Cloud computing may be the answer to these inefficiencies in the United States. Cloud computing is the delivery of shared information to an unlimited amount of computers and other devices . This technology has a promising role in the sharing of patient medical information and appears to be particularly suited for application in radiology, given the field's inherent need for storage and access to large amounts of data.
Nationwide implementation of centralized cloud-based imaging has the potential to decrease the risk of unnecessary radiation overexposure, result in healthcare cost savings and, most importantly, increase patient safety. It also has the potential to decrease the frustration of the healthcare teams caring for patients and potentially prevent medical errors due to better communication and lack of inefficiencies. A centralized cloud-based system would also allow for radiation dose monitoring for the life of the patient and safely store all of the imaging performed on the patient for any clinician to refer back to at any time. Having previous imaging when looking for a new diagnosis, will hasten the diagnosis and decrease the need for repeat imaging.

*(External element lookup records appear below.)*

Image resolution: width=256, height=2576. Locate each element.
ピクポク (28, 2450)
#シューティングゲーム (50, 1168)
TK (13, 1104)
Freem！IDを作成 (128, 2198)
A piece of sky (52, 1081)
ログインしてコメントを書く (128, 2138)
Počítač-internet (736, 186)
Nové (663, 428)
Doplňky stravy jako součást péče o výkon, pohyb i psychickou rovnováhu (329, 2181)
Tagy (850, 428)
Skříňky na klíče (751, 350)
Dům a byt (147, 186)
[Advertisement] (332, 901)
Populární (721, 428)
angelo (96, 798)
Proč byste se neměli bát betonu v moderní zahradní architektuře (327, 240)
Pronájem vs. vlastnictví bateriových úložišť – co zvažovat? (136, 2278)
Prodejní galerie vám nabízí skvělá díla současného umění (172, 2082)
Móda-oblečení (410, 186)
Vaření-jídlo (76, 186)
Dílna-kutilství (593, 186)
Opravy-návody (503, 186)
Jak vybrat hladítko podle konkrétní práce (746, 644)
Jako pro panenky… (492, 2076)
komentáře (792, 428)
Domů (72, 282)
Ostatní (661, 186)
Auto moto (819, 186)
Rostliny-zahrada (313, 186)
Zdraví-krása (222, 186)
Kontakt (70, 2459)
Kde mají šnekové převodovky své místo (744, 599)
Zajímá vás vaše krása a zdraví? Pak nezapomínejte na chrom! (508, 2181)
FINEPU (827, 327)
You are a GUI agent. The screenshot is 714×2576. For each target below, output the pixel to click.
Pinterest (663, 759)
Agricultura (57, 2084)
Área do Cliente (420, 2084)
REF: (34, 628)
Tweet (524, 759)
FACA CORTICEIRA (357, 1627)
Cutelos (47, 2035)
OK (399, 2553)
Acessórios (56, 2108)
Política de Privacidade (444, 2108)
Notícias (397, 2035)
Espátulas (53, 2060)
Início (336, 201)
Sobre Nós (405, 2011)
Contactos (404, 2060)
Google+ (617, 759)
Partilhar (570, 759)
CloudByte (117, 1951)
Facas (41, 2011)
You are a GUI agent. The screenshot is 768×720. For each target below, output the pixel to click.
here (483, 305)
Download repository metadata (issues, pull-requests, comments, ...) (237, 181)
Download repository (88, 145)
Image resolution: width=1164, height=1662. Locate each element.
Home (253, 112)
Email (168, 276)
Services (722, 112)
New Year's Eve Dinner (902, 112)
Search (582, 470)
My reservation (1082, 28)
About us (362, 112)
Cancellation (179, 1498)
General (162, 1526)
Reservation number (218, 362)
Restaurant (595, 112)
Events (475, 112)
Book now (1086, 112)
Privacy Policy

To implement this system, stronger evidence needs to exist to support the conclusion that current management of imaging in the United States healthcare system is outdated, costly, and inefficient. AHQR needs to perform a nationwide retrospective study of all hospitals in the United States and their performance in repeat imaging. A cost analysis and radiation dosage measurement could be assessed through this data. With this type of research, the evidence may be strong enough to begin implementing a nationwide cloud-based radiology system in the United States.
Cloud-based radiology has significant potential in the United States healthcare system to provide a centralized storage and access system for all imaging performed at hospitals. Adopting a national centralized cloud-based radiology system will eliminate unnecessary repeat radiologic studies, decrease healthcare spending, improve patient safety, and decrease radiation exposure to millions of citizens of the United States.
Scotland is one of the first countries to successfully implement a nationwide cloud-based radiology storage system. Scotland’s success has now propelled the United Kingdom into looking into changing their policy to adopt a centralized cloud radiology system, as well [10,11]. A few single institution retrospective studies have been performed to evaluate the inefficiencies of image transfers between hospitals, but no large database nationwide study exists.
A nationwide investigation needs to be performed by AHRQ to gather stronger evidence necessary to support the implementation of a centralized cloud based radiology system in the United States healthcare system.